The difficulty of the Patriots’ situation is trying to do what’s best for the long-term outlook of the team and maximizing the rest of Brady’s remaining seasons without offending him. If this were anyone but Tom Brady, I believe Belichick would let him walk a year early rather than a year late. It’s reasonable that in a vacuum if you had to choose between the two, and think Garoppolo is a capable franchise quarterback, you’re likely to pick Garoppolo because he has more future value. But, this is Tom-expletive-Brady. The man who’s won five Super Bowls and most recently helped lead a comeback against the Atlanta Falcons facing a 25-point deficit in the Super Bowl. He’s built Robert Kraft’s brand. He’s New England royalty. You can’t not take emotion into the equation when making that decision. Also, take into consideration that if New England cut Brady a year early rather than late they’re lessening their chances of winning a Super Bowl for those seasons without him. Tom Brady is better than Jimmy Garoppolo.
But for how long?
There have been some articles about Brady’s inevitable decline this offseason. I guess now is a good time to start calling the beginning of the end for Brady considering he just turned 40. Although, I don’t think you’re going to see anything in film that points toward that prediction. Which makes sense considering quarterbacks of Brady’s caliber usually rapidly decline. According to this FiveThirtyEight piece by Ty Schalter – Warren Moon, Brett Favre, and Peyton Manning all had excellent seasons at ages 41, 40, and 39 respectively, a season prior to their rapid declines. When Brady declines it’ll likely have no warning signs. Making Belichick’s job all the more difficult.
Waiting it out and letting Father Time make the decision is a delicate matter. If Brady declines next season then Garoppolo is the future starter. But, If Brady doesn’t decline within the next season Garoppolo is probably gone and the Patriots are hoping Jacoby Brissett can take over when Brady inevitably falls off.
Though, no decision needs to be made yet.
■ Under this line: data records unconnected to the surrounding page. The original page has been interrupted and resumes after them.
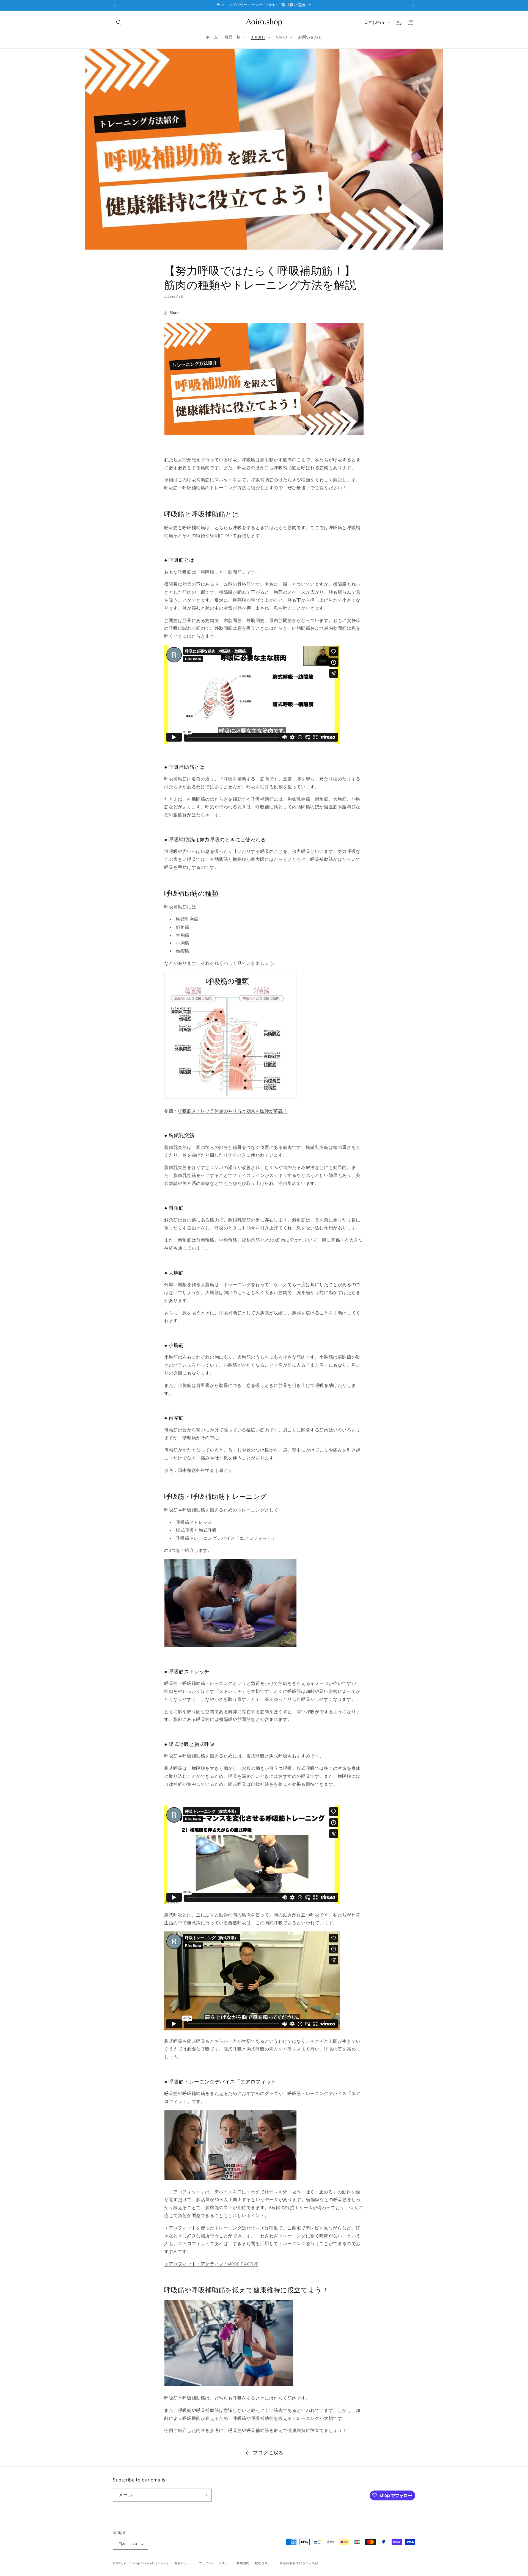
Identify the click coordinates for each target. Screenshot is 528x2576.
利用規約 (243, 2563)
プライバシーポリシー (215, 2563)
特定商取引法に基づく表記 (299, 2563)
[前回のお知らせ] (115, 5)
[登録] (205, 2494)
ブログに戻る (268, 2453)
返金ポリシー (184, 2563)
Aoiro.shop (132, 2563)
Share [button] (175, 312)
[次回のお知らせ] (413, 5)
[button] (119, 22)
The Patriots should keep Garoppolo as long as they possibly can. With all the moving parts, I believe Belichick is making the right decision for the future waiting it out. If Brady’s play were to somehow fall off this season, they have Garoppolo to save the day. And if Garoppolo must be traded – he should still fetch a nice return despite a potentially healthy group of quarterbacks being made available in free agency and the draft next offseason. For now the Patriots will try and win as many Super Bowls they can with Tom Brady leading the offense and Garoppolo backing him up.